Take gun control. I always accepted the libertarian position of minimum regulation in the sale and use of firearms because I placed guns under the beneficial rubric of minimal restrictions on individuals. Then I read the science on guns and homicides, suicides and accidental shootings (summarized in my May column) and realized that the freedom for me to swing my arms ends at your nose. The libertarian belief in the rule of law and a potent police and military to protect our rights won't work if the citizens of a nation are better armed but have no training and few restraints. Although the data to convince me that we need some gun-control measures were there all along, I had ignored them because they didn't fit my creed. In several recent debates with economist John R. Lott, Jr., author of More Guns, Less Crime, I saw a reflection of my former self in the cherry picking and data mining of studies to suit ideological convictions. We all do it, and when the science is complicated, the confirmation bias (a type of motivated reasoning) that directs the mind to seek and find confirming facts and ignore disconfirming evidence kicks in.
My libertarianism also once clouded my analysis of climate change. I was a longtime skeptic, mainly because it seemed to me that liberals were exaggerating the case for global warming as a kind of secular millenarianism—an environmental apocalypse requiring drastic government action to save us from doomsday through countless regulations that would handcuff the economy and restrain capitalism, which I hold to be the greatest enemy of poverty. Then I went to the primary scientific literature on climate and discovered that there is convergent evidence from multiple lines of inquiry that global warming is real and human-caused: temperatures increasing, glaciers melting, Arctic ice vanishing, Antarctic ice cap shrinking, sea-level rise corresponding with the amount of melting ice and thermal expansion, carbon dioxide touching the level of 400 parts per million (the highest in at least 800,000 years and the fastest increase ever), and the confirmed prediction that if anthropogenic global warming is real the stratosphere and upper troposphere should cool while the lower troposphere should warm, which is the case.

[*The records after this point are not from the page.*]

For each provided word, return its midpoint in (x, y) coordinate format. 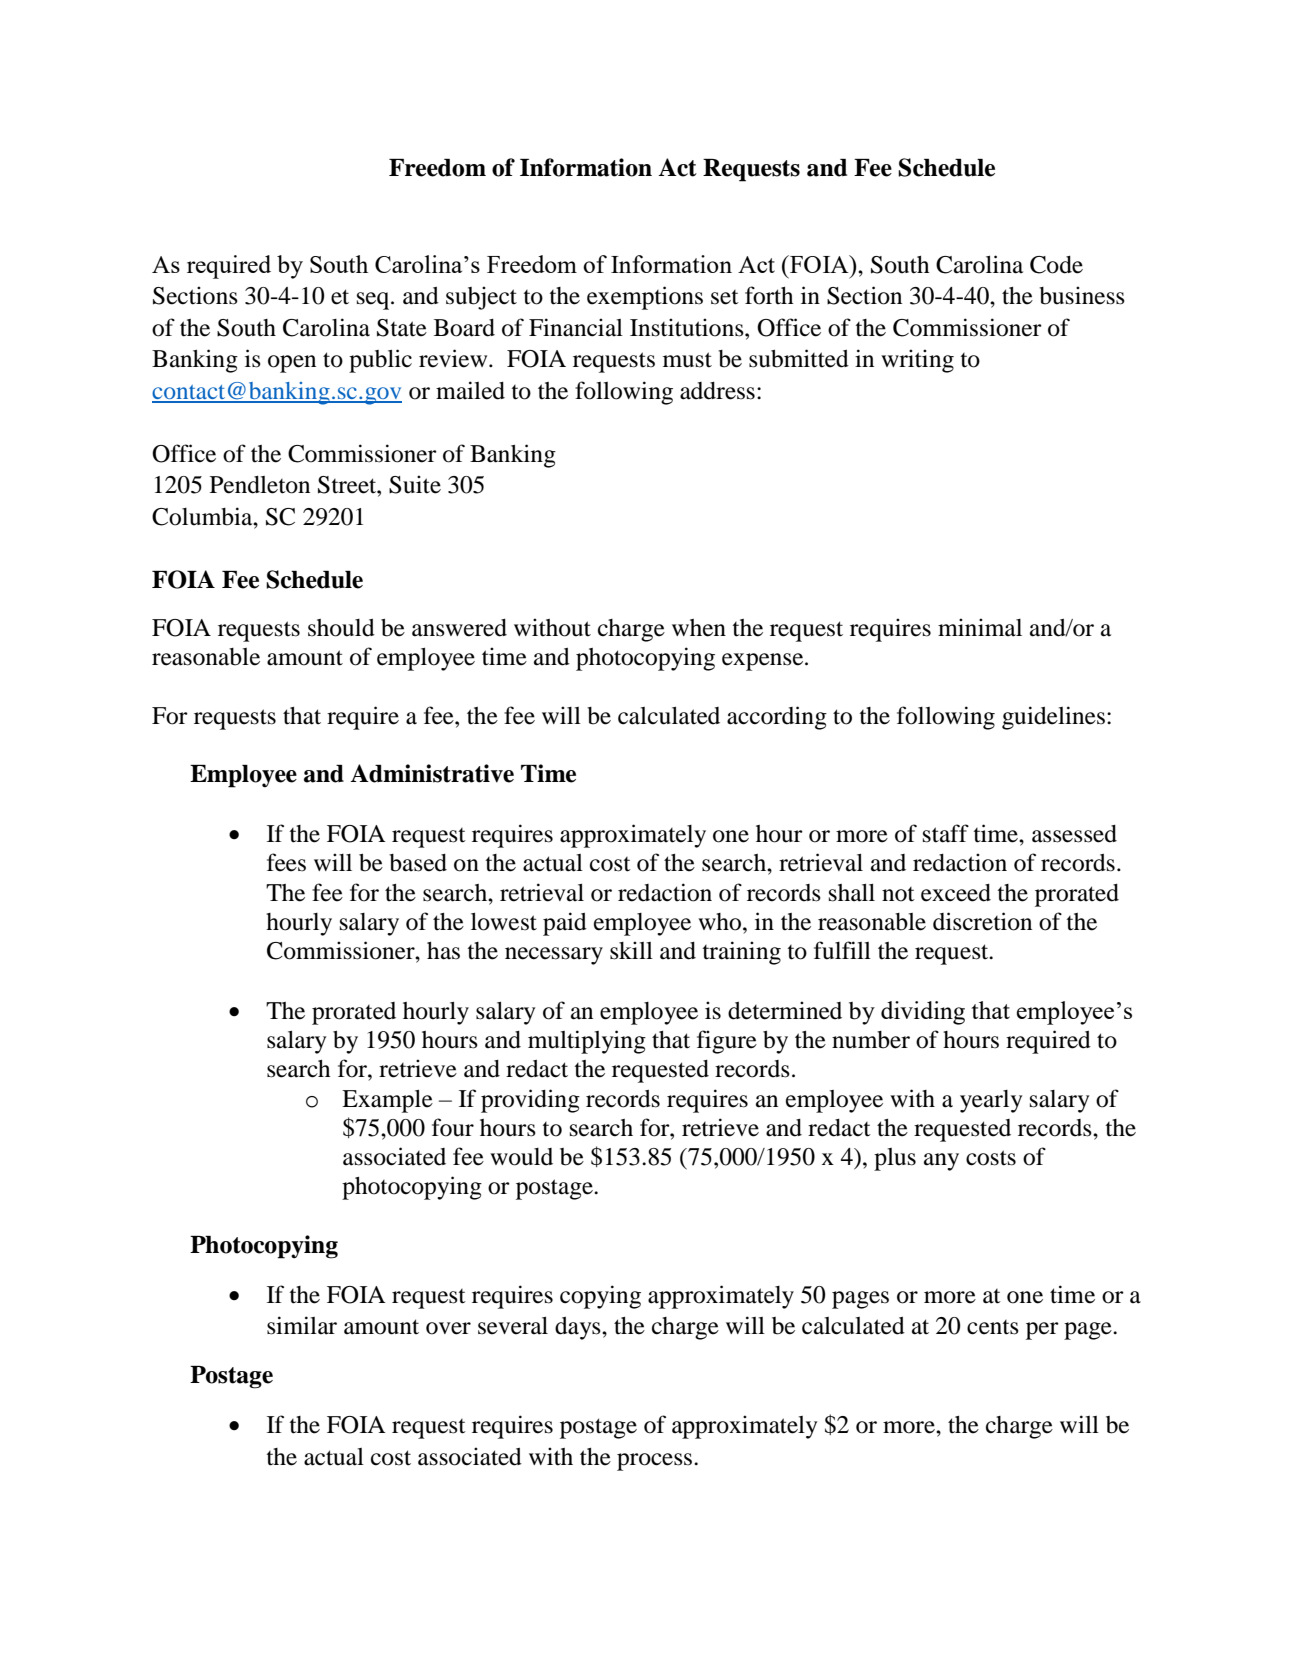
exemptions (645, 298)
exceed (956, 893)
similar (302, 1325)
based (418, 863)
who (719, 922)
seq (374, 301)
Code (1056, 265)
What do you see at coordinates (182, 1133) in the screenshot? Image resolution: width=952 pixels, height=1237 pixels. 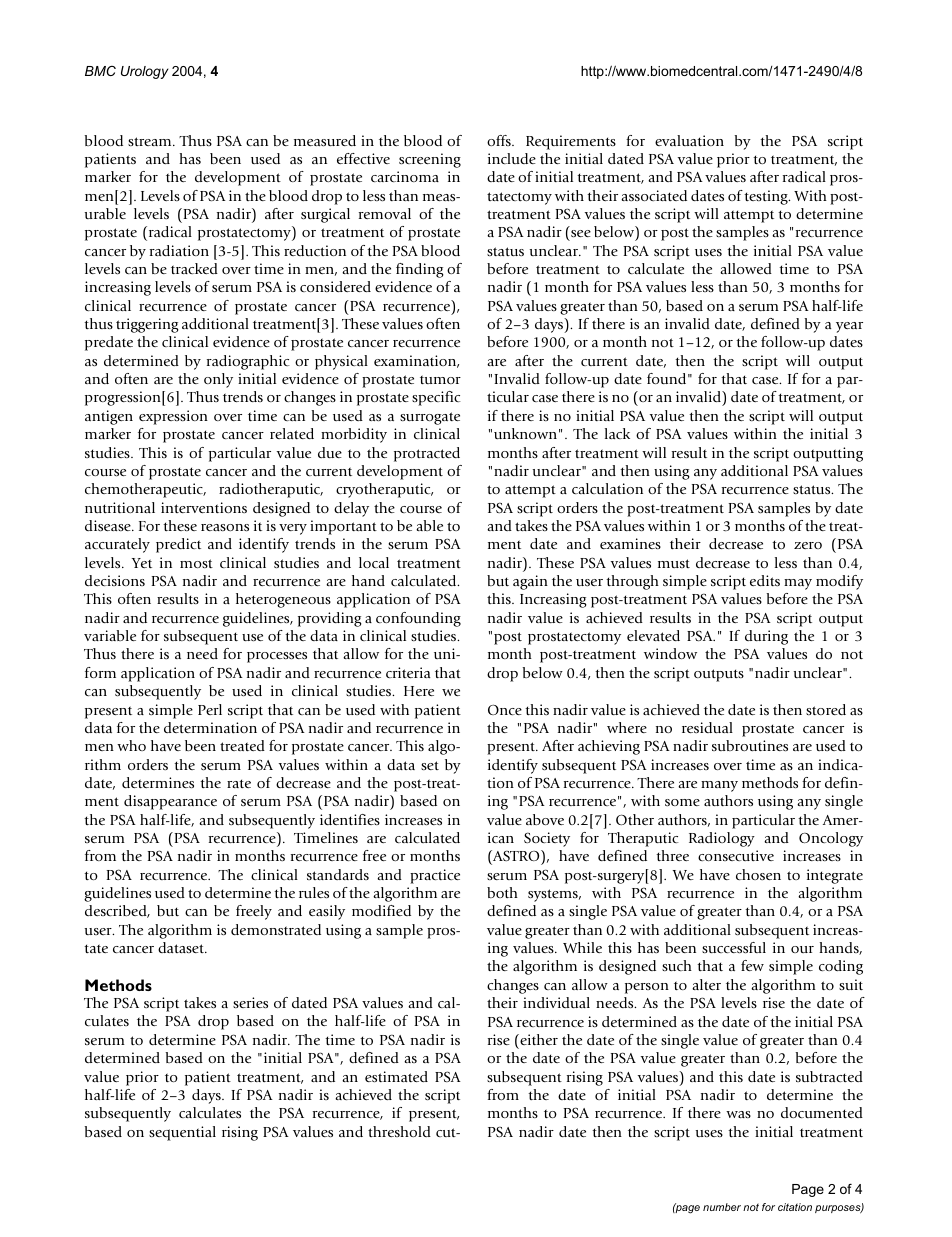 I see `sequential` at bounding box center [182, 1133].
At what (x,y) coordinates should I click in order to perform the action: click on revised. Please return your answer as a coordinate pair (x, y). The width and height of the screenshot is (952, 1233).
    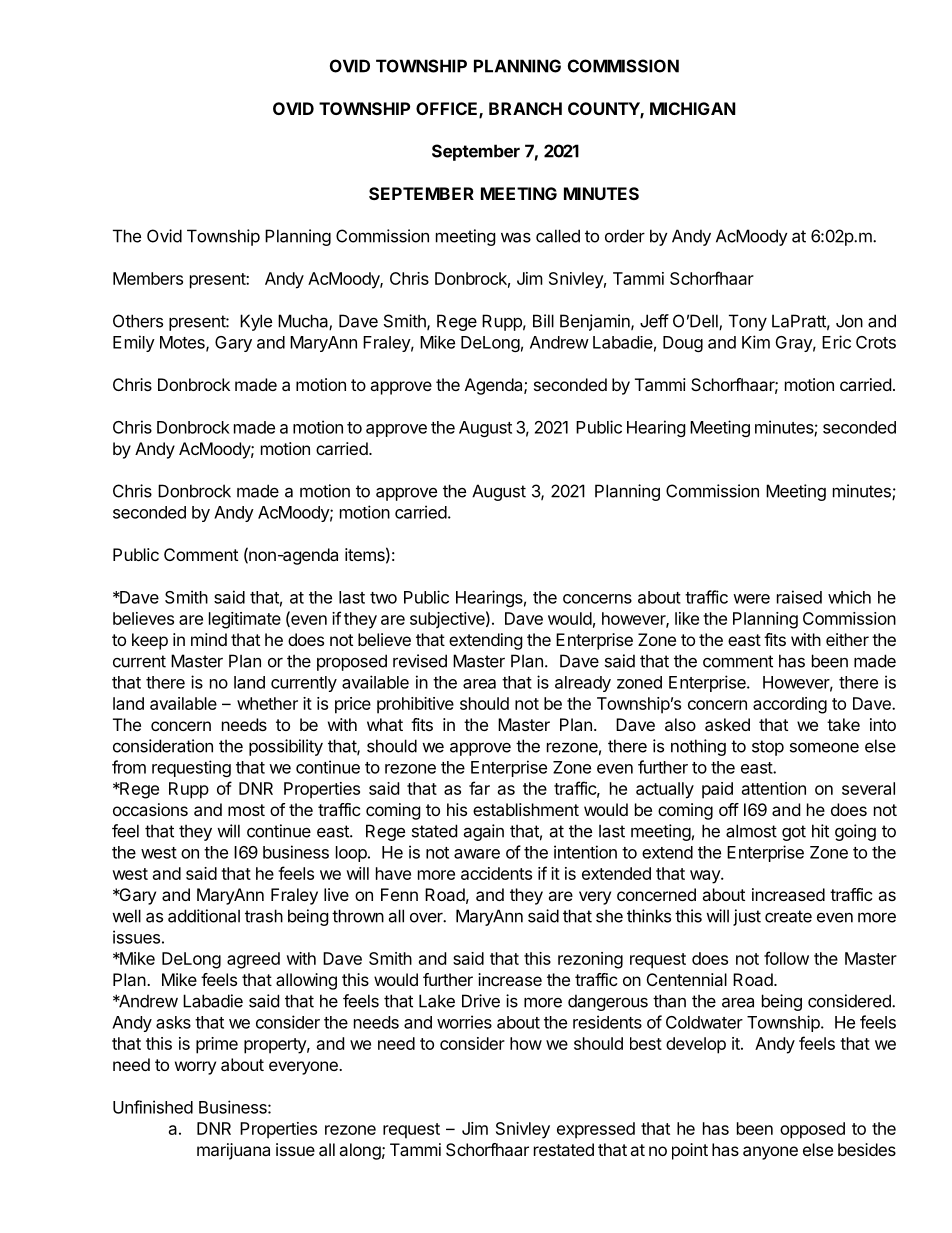
    Looking at the image, I should click on (420, 661).
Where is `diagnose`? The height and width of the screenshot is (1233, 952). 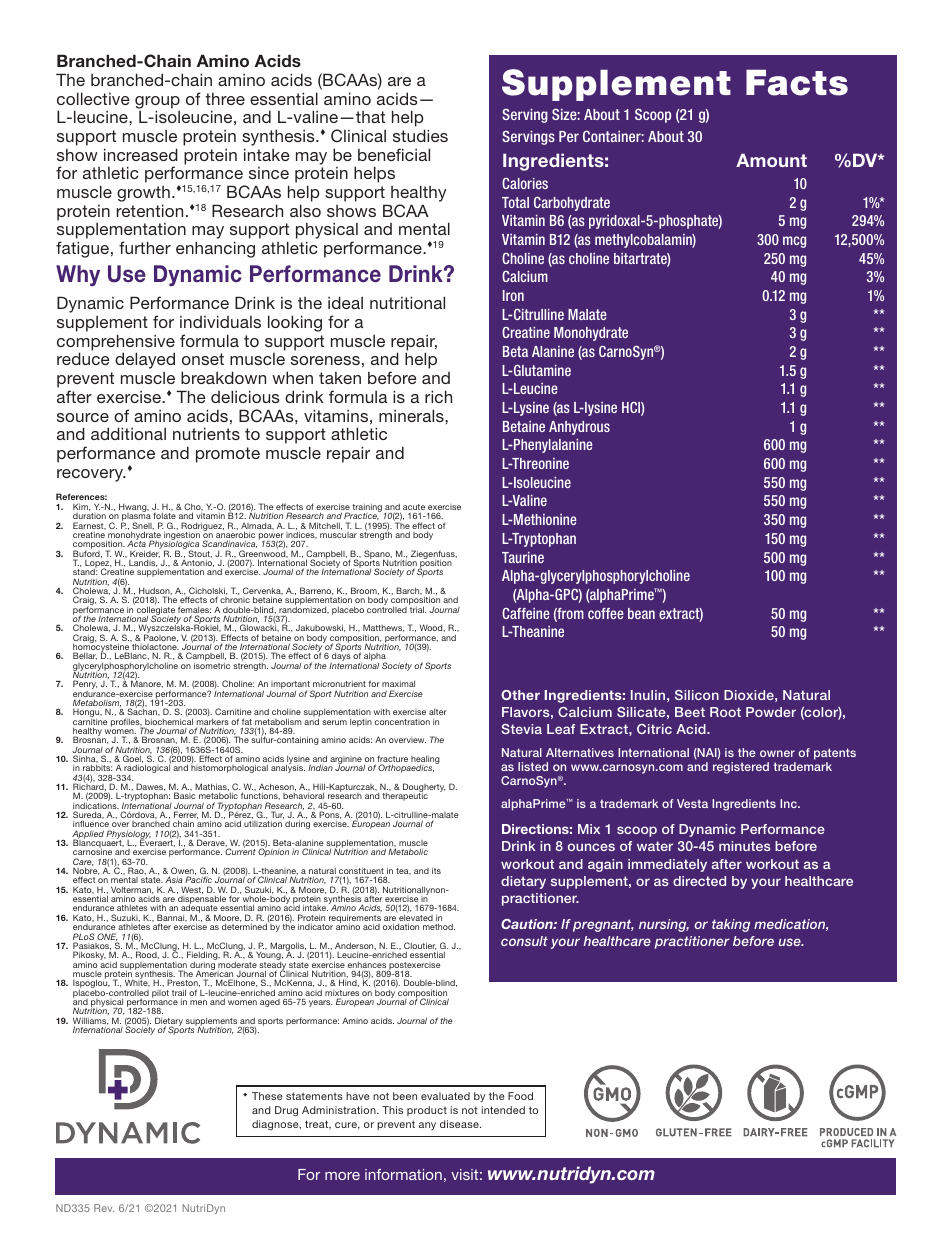 diagnose is located at coordinates (276, 1125).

The clash between scientific facts and ideologies was on display at the 2013 FreedomFest conference in Las Vegas—the largest gathering of libertarians in the world—where I participated in two debates, one on gun control and the other on climate change. I love FreedomFest because it supercharges my belief engine. But this year I was so discouraged by the rampant denial of science that I wanted to turn in my libertarian membership card. At the gun-control debate (as in my debates with Lott around the country), proposing even modest measures that would have almost no effect on freedom—such as background checks—brought on opprobrium as if I had burned a copy of the U.S. Constitution on stage. In the climate debate, when I showed that between 90 and 98 percent of climate scientists accept anthropogenic global warming, someone shouted, “LIAR!” and stormed out of the room.
Liberals and conservatives are motivated reasoners, too, of course, and not all libertarians deny science, but all of us are subject to the psychological forces at play when it comes to choosing between facts and beliefs when they do not mesh. In the long run, it is better to understand the way the world really is rather than how we would like it to be.